A professora atua como testemunha especialista em outros dois casos e afirma que algumas mulheres se tornaram suspeitas após ligarem para a emergência relatando que seus bebês estavam com problemas de saúde. Os detetives receberam treinamento que supostamente os ensinava a reconhecer se alguém cometeu o crime sobre o qual estavam ligando.

As autoridades têm até mesmo uma lista de verificação para julgar se o comportamento se enquadra como “culpado” ou “inocente”. Entretanto, Salerno salienta que os detetives recebem um treinamento baseado na metodologia de pós-graduação de um deputado aposentado. Alguns cientistas já identificaram falhas nesse método aplicado pelas autoridades e ao menos seis estudos revisados ​​por pares não conseguiram replicar suas descobertas.

"Haverá momentos em que os palpites de um detetive sobre comportamento estarão corretos, mas infelizmente, muitas vezes não estarão", diz a especialista. "O problema está em achar que podemos julgar com precisão a intenção das pessoas com base em seu comportamento nesses momentos trágicos."

Durante a pesquisa, ligações realmente emergenciais denunciando atos violentos, inclusive, com o barulho de tiroteios no fundo, foram ouvidos pelos participantes. Mas, vozes feitas por dubladores com diálogos roteirizados baseados em situações reais também foram escutadas.

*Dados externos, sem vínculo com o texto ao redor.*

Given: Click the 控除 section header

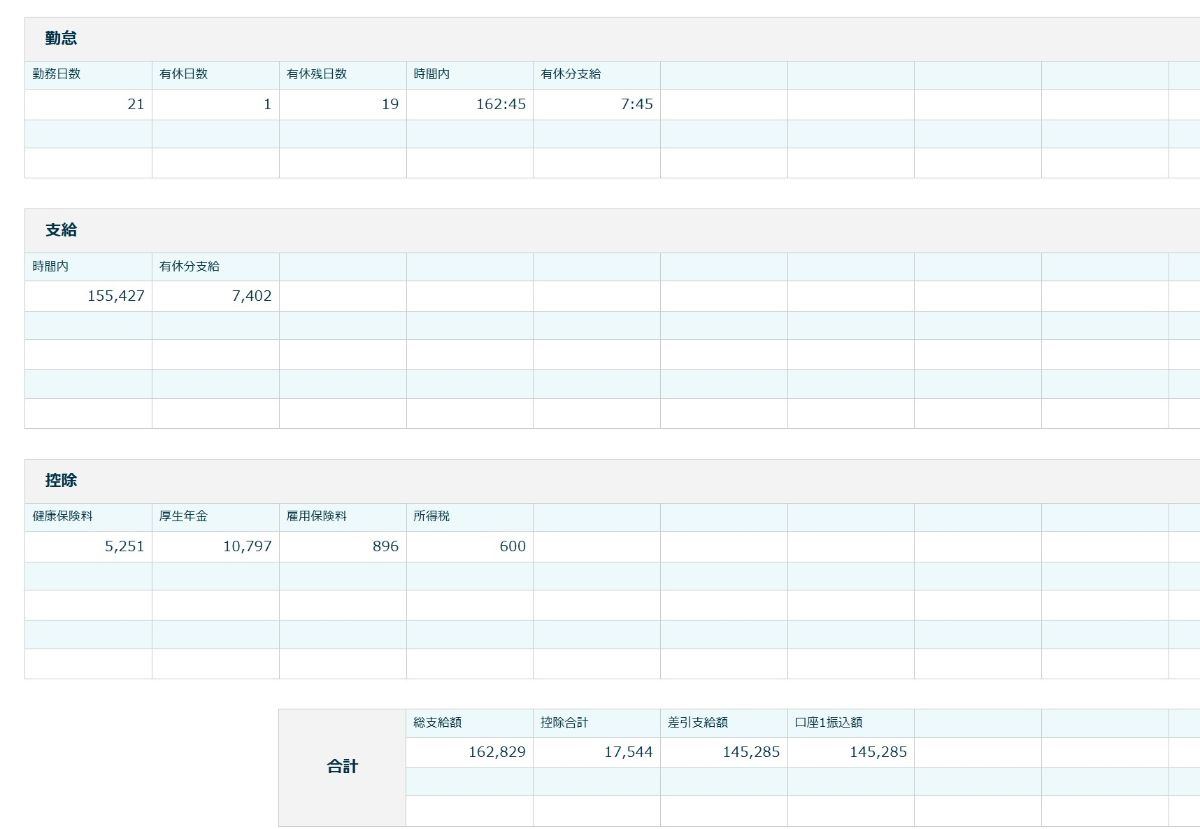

Chamadas com um teor menos emocional, mesmo envolvendo situações realmente violentas com tiroteios, levantavam mais suspeitas contra as vítimas. No geral, os participantes tiveram resultados muito semelhantes no julgamento das ligações, porém, os policiais apresentaram maior desconfiança com ligações feitas por homens.

Para Salerno, o estudo ajuda a identificar quais fatores contribuem para suspeitas precoces e pode evitar injustiças. "A melhor maneira de combater muitas condenações injustas é tentar evitar que a pessoa errada seja suspeita em primeiro lugar em vez de esperar consertar a situação mais tarde", ressalta.